Aim:
Reproduce the listing below line for line, without changing anything.

Entries shown:

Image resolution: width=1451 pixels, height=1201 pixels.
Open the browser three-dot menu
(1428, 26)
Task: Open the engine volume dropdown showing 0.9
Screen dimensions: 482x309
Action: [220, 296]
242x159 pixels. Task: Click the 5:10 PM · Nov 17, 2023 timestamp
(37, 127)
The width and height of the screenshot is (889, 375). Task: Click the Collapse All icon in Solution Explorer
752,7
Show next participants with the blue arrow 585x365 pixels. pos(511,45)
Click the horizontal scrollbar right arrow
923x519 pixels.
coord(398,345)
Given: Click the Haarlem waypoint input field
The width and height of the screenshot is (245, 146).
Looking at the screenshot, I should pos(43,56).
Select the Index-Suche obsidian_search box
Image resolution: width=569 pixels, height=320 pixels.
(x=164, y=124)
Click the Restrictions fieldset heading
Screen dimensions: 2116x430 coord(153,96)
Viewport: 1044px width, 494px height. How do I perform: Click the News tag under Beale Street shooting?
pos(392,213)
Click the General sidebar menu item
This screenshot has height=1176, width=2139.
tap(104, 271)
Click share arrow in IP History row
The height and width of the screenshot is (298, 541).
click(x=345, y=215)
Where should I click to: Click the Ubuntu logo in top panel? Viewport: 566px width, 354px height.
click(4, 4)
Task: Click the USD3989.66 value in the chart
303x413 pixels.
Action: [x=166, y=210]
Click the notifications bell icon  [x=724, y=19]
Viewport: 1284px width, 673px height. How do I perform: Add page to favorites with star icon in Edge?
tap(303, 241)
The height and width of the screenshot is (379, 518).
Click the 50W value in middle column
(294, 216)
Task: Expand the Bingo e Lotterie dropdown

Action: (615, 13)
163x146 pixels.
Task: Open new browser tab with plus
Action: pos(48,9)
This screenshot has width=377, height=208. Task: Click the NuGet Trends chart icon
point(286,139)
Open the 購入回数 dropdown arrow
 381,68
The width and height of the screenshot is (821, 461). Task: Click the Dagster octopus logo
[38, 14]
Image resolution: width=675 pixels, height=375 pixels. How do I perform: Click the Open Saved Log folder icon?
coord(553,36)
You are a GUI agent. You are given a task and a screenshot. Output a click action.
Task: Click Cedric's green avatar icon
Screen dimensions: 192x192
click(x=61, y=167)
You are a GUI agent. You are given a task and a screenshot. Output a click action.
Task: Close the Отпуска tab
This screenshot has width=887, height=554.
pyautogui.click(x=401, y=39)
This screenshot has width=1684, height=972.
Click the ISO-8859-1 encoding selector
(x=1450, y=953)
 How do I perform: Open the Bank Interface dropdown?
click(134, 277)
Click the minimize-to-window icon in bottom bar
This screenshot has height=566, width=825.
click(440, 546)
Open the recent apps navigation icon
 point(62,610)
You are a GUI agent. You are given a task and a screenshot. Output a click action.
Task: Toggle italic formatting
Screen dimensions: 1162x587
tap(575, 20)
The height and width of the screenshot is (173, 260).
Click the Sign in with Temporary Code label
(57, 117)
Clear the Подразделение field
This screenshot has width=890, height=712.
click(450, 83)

Output of the task:
Image resolution: width=1451 pixels, height=1201 pixels.
Open the browser three-dot menu
(1428, 26)
Task: Open the engine volume dropdown showing 0.9
Screen dimensions: 482x309
Action: [220, 296]
242x159 pixels. Task: Click the 5:10 PM · Nov 17, 2023 timestamp
(37, 127)
The width and height of the screenshot is (889, 375). Task: Click the Collapse All icon in Solution Explorer
752,7
Show next participants with the blue arrow 585x365 pixels. pos(511,45)
Click the horizontal scrollbar right arrow
923x519 pixels.
coord(398,345)
Given: Click the Haarlem waypoint input field
The width and height of the screenshot is (245, 146).
Looking at the screenshot, I should pos(43,56).
Select the Index-Suche obsidian_search box
Image resolution: width=569 pixels, height=320 pixels.
(x=164, y=124)
Click the Restrictions fieldset heading
Screen dimensions: 2116x430 coord(153,96)
Viewport: 1044px width, 494px height. How do I perform: Click the News tag under Beale Street shooting?
pos(392,213)
Click the General sidebar menu item
This screenshot has height=1176, width=2139.
tap(104, 271)
Click share arrow in IP History row
The height and width of the screenshot is (298, 541).
click(x=345, y=215)
Where should I click to: Click the Ubuntu logo in top panel? Viewport: 566px width, 354px height.
click(4, 4)
Task: Click the USD3989.66 value in the chart
303x413 pixels.
Action: [x=166, y=210]
Click the notifications bell icon  [x=724, y=19]
Viewport: 1284px width, 673px height. How do I perform: Add page to favorites with star icon in Edge?
tap(303, 241)
The height and width of the screenshot is (379, 518).
Click the 50W value in middle column
(294, 216)
Task: Expand the Bingo e Lotterie dropdown

Action: (615, 13)
163x146 pixels.
Task: Open new browser tab with plus
Action: pos(48,9)
This screenshot has width=377, height=208. Task: Click the NuGet Trends chart icon
point(286,139)
Open the 購入回数 dropdown arrow
 381,68
The width and height of the screenshot is (821, 461). Task: Click the Dagster octopus logo
[38, 14]
Image resolution: width=675 pixels, height=375 pixels. How do I perform: Click the Open Saved Log folder icon?
coord(553,36)
You are a GUI agent. You are given a task and a screenshot. Output a click action.
Task: Click Cedric's green avatar icon
Screen dimensions: 192x192
click(x=61, y=167)
You are a GUI agent. You are given a task and a screenshot. Output a click action.
Task: Close the Отпуска tab
This screenshot has width=887, height=554.
pyautogui.click(x=401, y=39)
This screenshot has width=1684, height=972.
Click the ISO-8859-1 encoding selector
(x=1450, y=953)
 How do I perform: Open the Bank Interface dropdown?
click(134, 277)
Click the minimize-to-window icon in bottom bar
This screenshot has height=566, width=825.
click(440, 546)
Open the recent apps navigation icon
 point(62,610)
You are a GUI agent. You are given a task and a screenshot. Output a click action.
Task: Toggle italic formatting
Screen dimensions: 1162x587
tap(575, 20)
The height and width of the screenshot is (173, 260).
Click the Sign in with Temporary Code label
(57, 117)
Clear the Подразделение field
This screenshot has width=890, height=712.
click(450, 83)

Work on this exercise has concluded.